織田信長はなぜ「天下人」になれたのか。三重大学の藤田達生教授は「鉄炮の登場が合戦を根底から変えてしまった。大量の鉄砲を揃えるほど有利になるが、そのためには大量の資金が必要になる。このため信長は鉄炮のために領土を拡大していった」という――。

※本稿は、藤田達生『戦国日本の軍事革命』(中公新書)の一部を再編集したものです。

「新兵器・鉄炮」が戦国時代を終わらせた

鉄炮伝来以前の戦国時代の一般武士は、戦争において武器を弓→槍→刀の順でおおむね使用した。対峙する両陣営は、戦端が切られて後、徐々に接近戦となってゆくが、一日中戦闘を続けることは困難だった。

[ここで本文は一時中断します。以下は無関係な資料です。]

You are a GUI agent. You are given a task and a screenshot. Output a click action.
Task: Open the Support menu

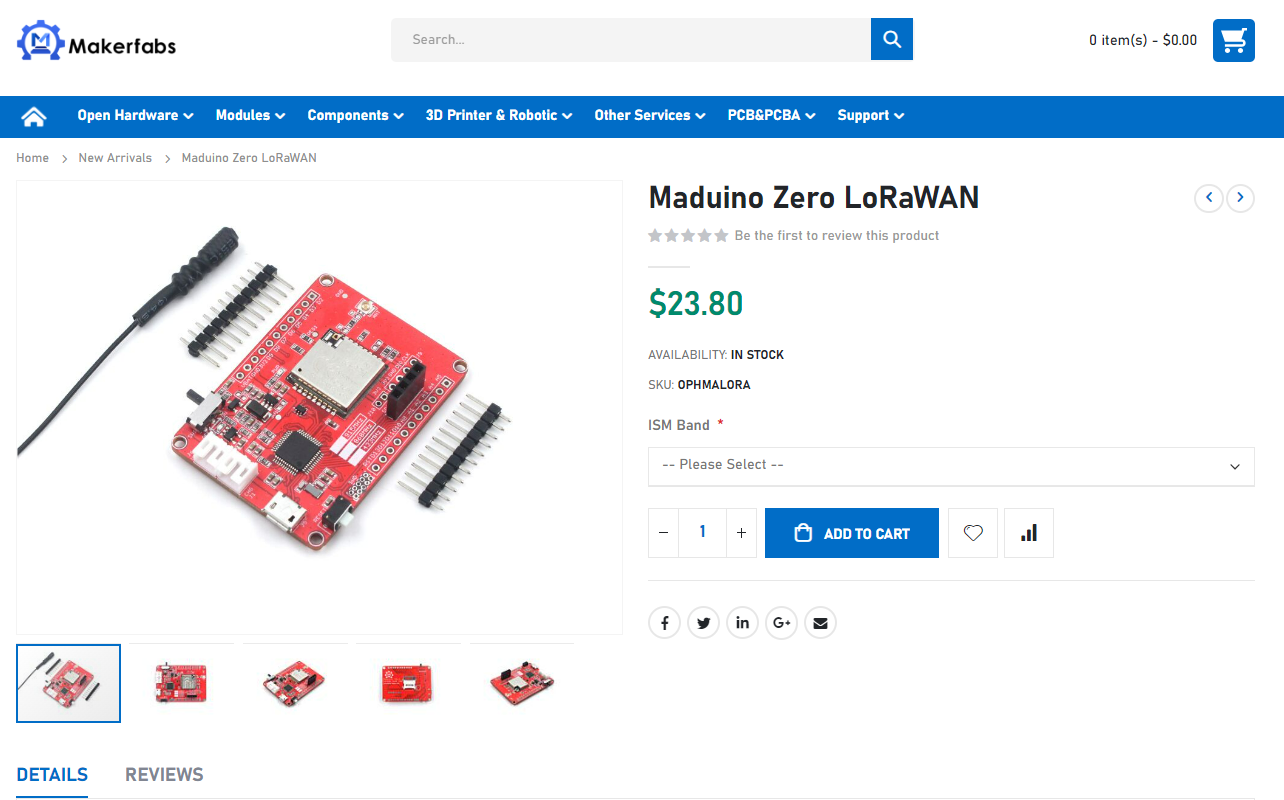coord(871,116)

織田信長像(写真=CC-PD-Mark/Wikimedia Commons)
織田信長像(写真=CC-PD-Mark/Wikimedia Commons

まず矢種に限界があり、馬上槍にしても太刀たち打刀うちがたな(日本刀のこと、以下では刀と記す)にしても、必ず刃こぼれと曲がりや折れが発生するからである。

いうまでもないが、これらの武器はいずれも消耗品であり、種類(大太刀やよろい通しなど用途に応じて様々)も量もそれなりの予備を持参するのが普通であり、武装してそれを使用する人間の体力の消耗も激しかった。

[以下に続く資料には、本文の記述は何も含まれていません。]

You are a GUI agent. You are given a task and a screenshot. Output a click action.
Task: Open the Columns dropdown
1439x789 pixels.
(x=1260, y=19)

武士は、伝統的に騎馬で出陣する。木曽馬に代表される軍馬は、その育成に相当の手間暇がかかった。馬の種類や体躯は、持ち主の身分を表した。基本的に移動手段として利用したが、当然のことではあるが戦場で騎馬戦がおこなわれることもあった。

その場合、人馬が一体となって戦うため、馬にも鎧(馬鎧)を着用させることがあった。去勢していない雄馬おすうまは獰猛で、戦場で敵の馬や武士を殺傷するほどの実力を発揮した。鉄炮戦が一般化すると、標的になりやすいこともあって騎馬戦は一気に下火になった。

鉄炮が変えた合戦風景

しかし、慶長年間になっても、戦場に騎馬は登場した。白兵戦の場合、よい敵を探すのに有利だったし、いち早く移動することができ、撤退も素早くおこなうことができたからである。